=== Your instructions ===
After locating the line that contains "You are a GUI", transcribe exactly that line and each one after it until the data ends, skipping pictures.
☆ ☆ ☆ ☆ ☆
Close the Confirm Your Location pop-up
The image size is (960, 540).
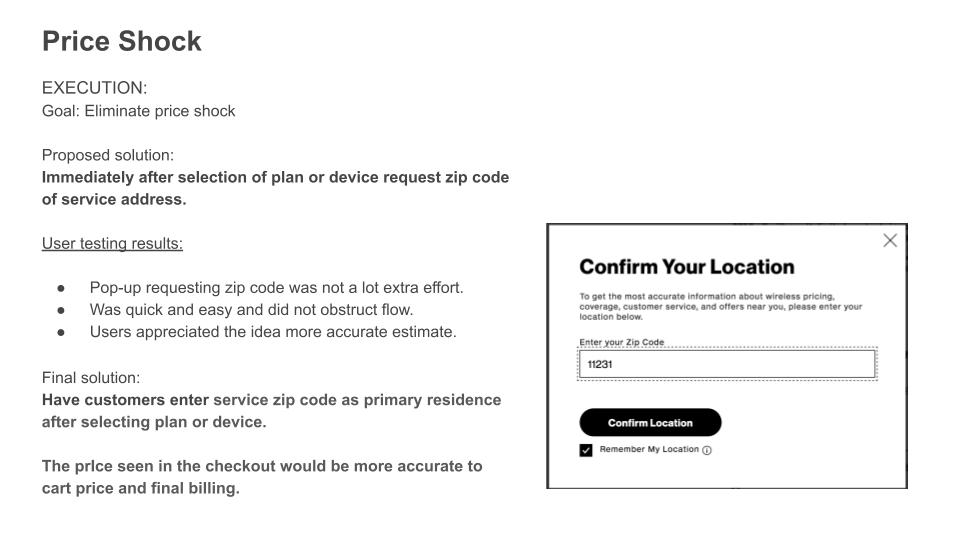[890, 240]
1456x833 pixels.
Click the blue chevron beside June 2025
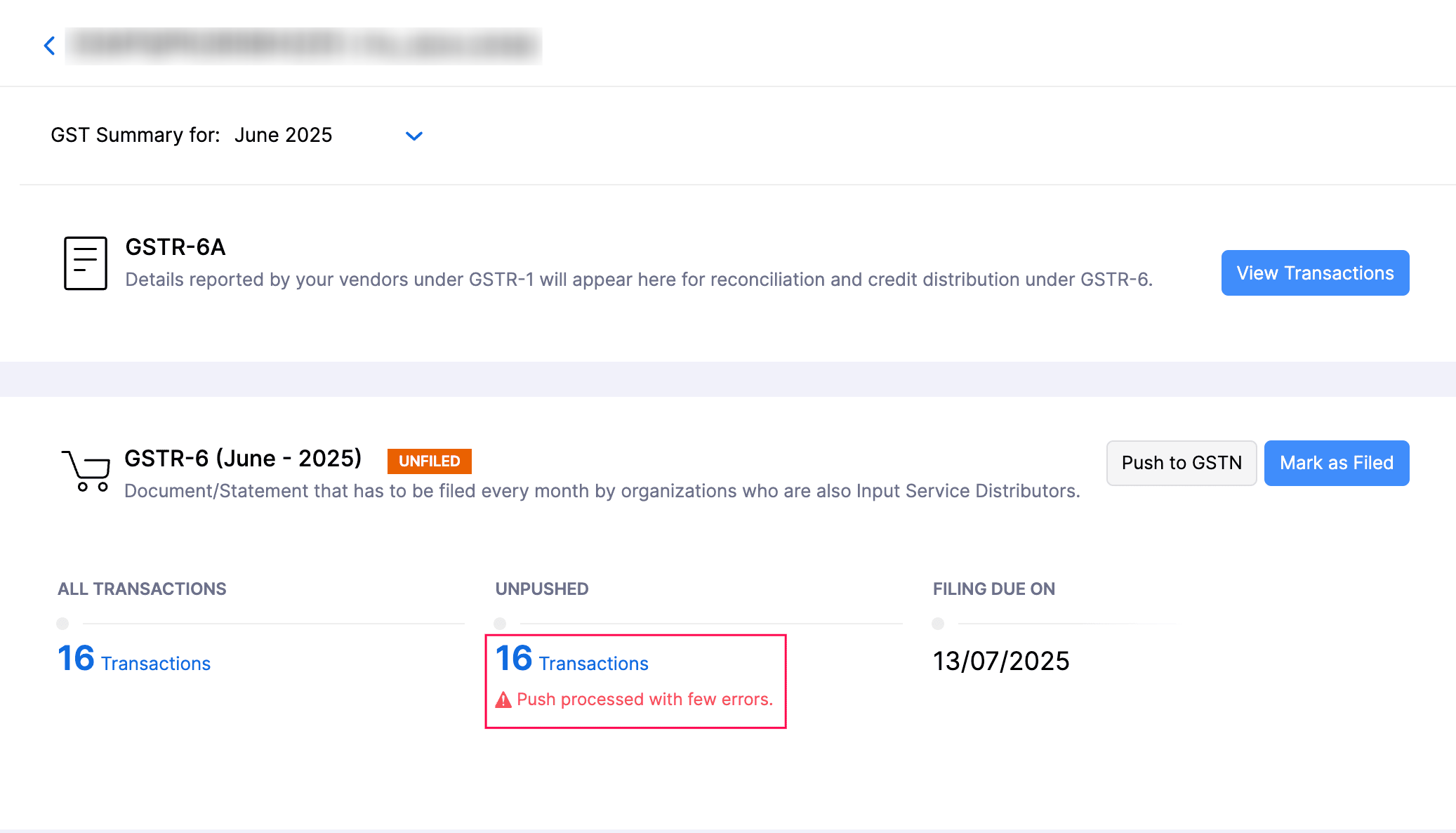413,136
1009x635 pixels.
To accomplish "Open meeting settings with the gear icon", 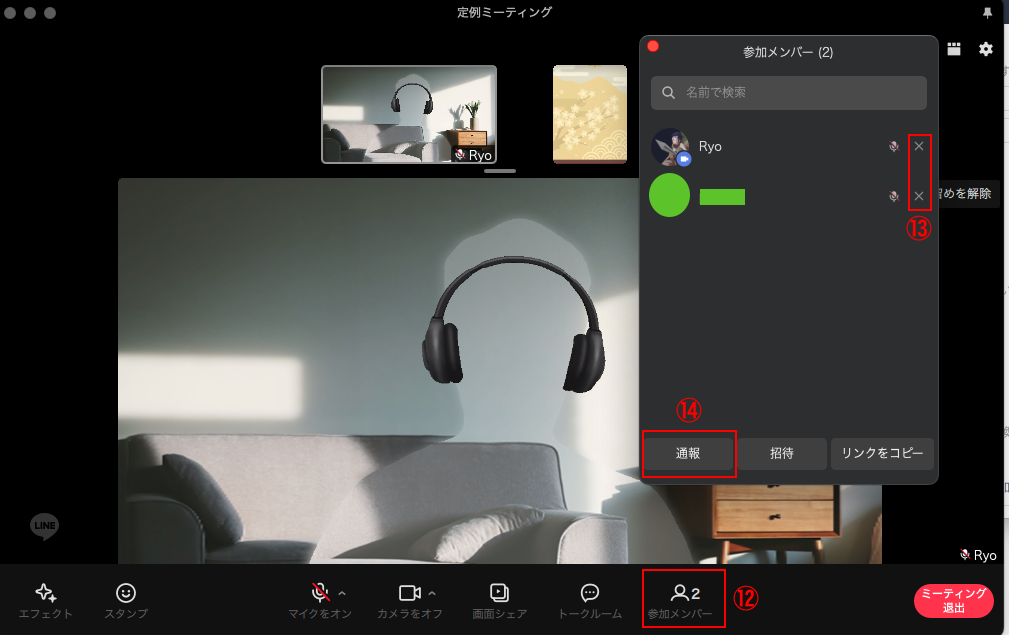I will coord(986,48).

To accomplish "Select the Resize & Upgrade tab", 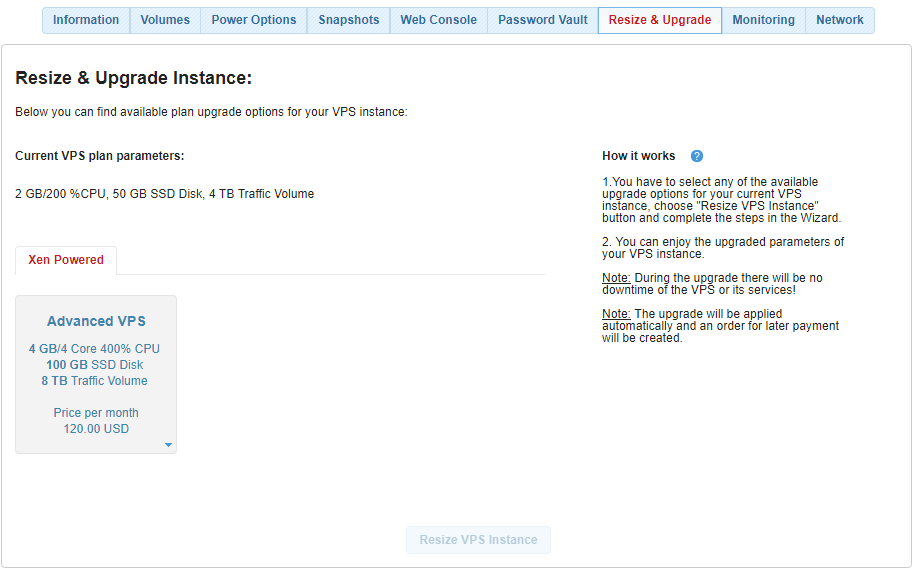I will [660, 20].
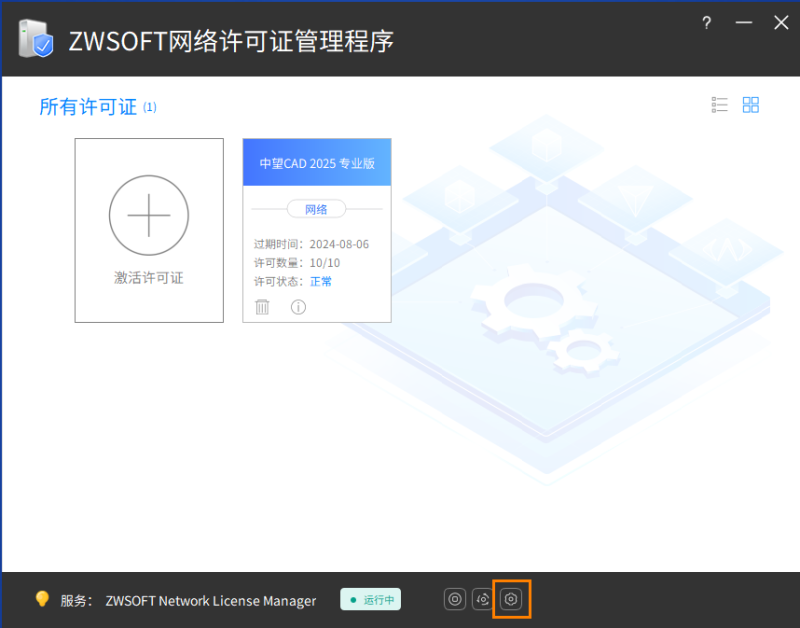Click the restart service icon
Image resolution: width=800 pixels, height=628 pixels.
click(x=483, y=599)
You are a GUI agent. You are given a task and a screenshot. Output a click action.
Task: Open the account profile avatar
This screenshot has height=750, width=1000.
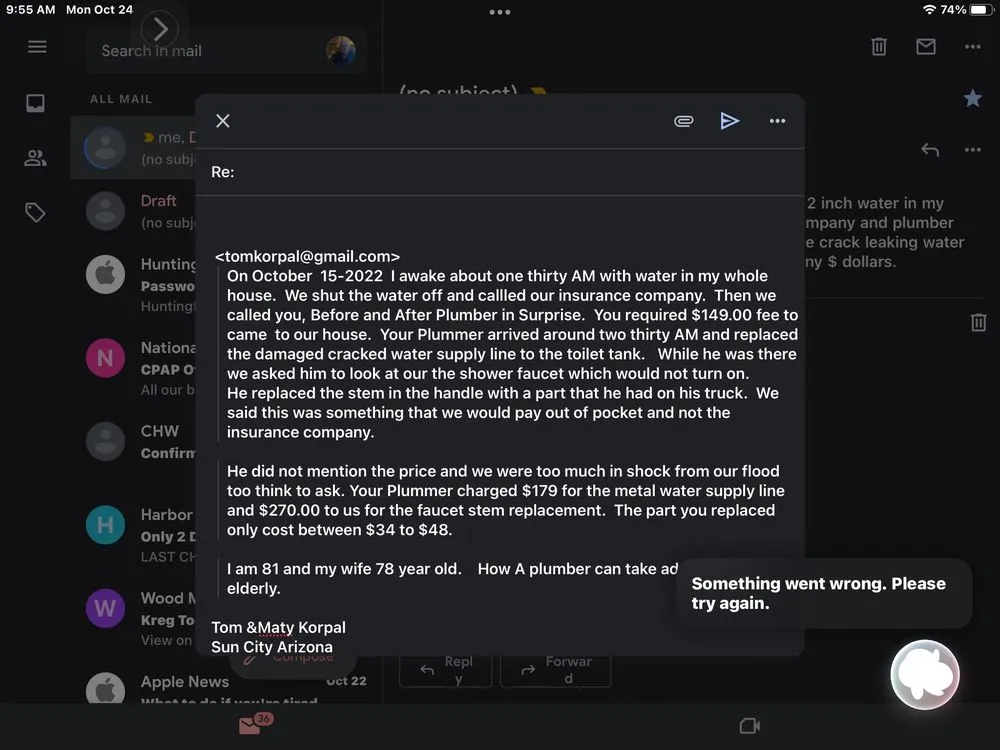(341, 51)
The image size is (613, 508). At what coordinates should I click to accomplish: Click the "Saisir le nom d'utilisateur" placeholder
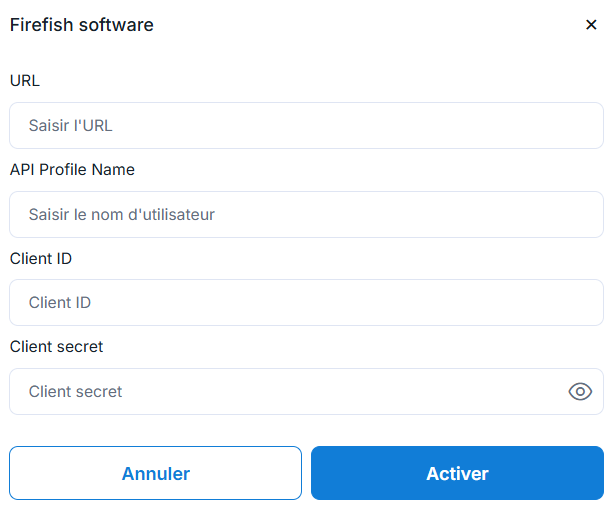[122, 214]
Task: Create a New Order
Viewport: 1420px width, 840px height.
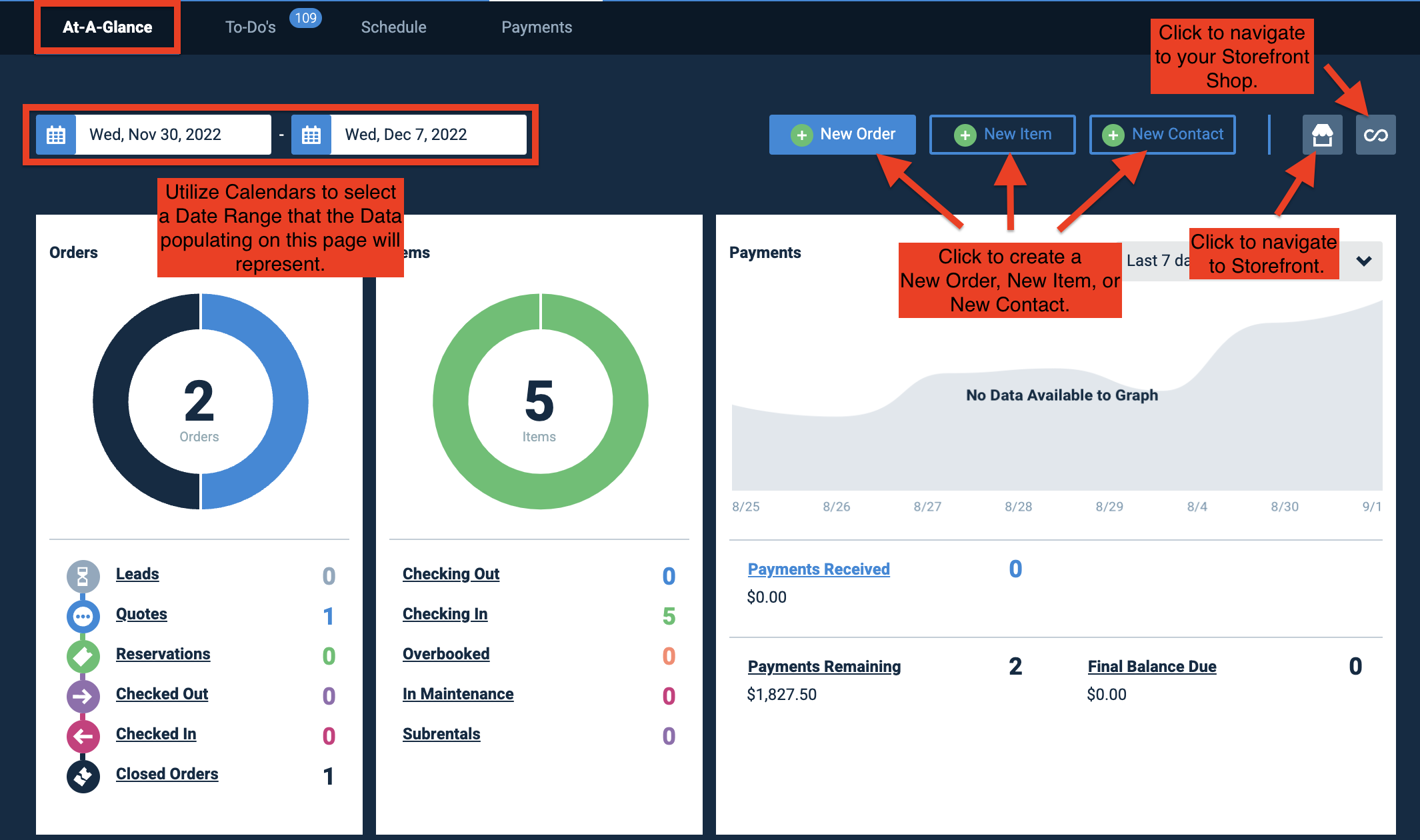Action: coord(842,135)
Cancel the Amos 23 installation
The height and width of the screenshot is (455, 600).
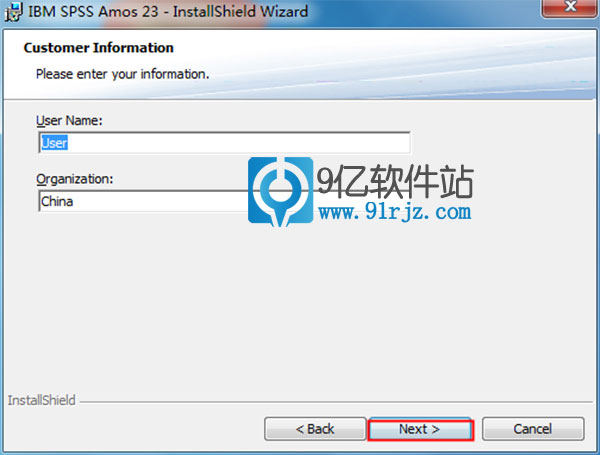pyautogui.click(x=533, y=429)
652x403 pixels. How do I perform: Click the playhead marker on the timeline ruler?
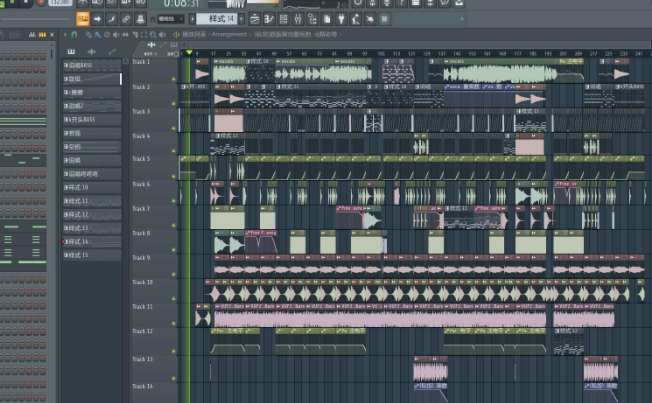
☆ ☆ ☆ ☆ ☆
=== Exercise solution ===
You are a GUI agent. You are given a task and a screenshot. Output a click action.
Task: Open the account profile avatar
This screenshot has height=750, width=1000.
(341, 51)
The image size is (613, 508). At what coordinates should I click to accomplish: Click the "Saisir le nom d'utilisateur" placeholder
[122, 214]
Task: Create a New Order
Viewport: 1420px width, 840px height.
Action: coord(842,135)
Cancel the Amos 23 installation
The height and width of the screenshot is (455, 600).
pyautogui.click(x=533, y=429)
652x403 pixels. How do I perform: Click the playhead marker on the timeline ruler?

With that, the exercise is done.